In this study, the varimax method of orthogonal rotation made each variable have only one factor producing a large factor loading and avoiding duplication. The orthogonal rotations allow the axes to maintain a 90-degree angle, and the varimax method allows a set of variables with high factor loading and the rest with low factor loading, making the factor easy to interpret.
Ensuring construct validity, which refers to the degree to which a measurement variable effectively captures the abstract concept it's intended to measure, necessitates that all elements of the variable exhibit both convergent and discriminant validity. Convergence validity refers to the degree to which variables on the same factor component axis correlate with each other. Additionally, a variable that can be assigned to multiple factors simultaneously does not demonstrate discriminant validity, which refers to the degree to which variables on different factor axes correlate with each other.

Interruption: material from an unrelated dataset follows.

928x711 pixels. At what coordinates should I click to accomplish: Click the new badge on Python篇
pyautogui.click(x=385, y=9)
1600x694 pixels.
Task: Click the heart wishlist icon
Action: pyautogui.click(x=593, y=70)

After rotation, factor 1 (nitrate, silicate, phosphate, nitrite) can explain 24.528% of the variance; factor 2 (temperature, dissolved oxygen, salinity) can explain 18.505% of the variance; factor 3 (transparency, chlorophyll a) can explain 18.042% of the variance. The findings of the study indicated that the pH environmental variable did not demonstrate adequate convergence validity in the construct validity, as none of the three different rotations produced factor loading values above 0.5.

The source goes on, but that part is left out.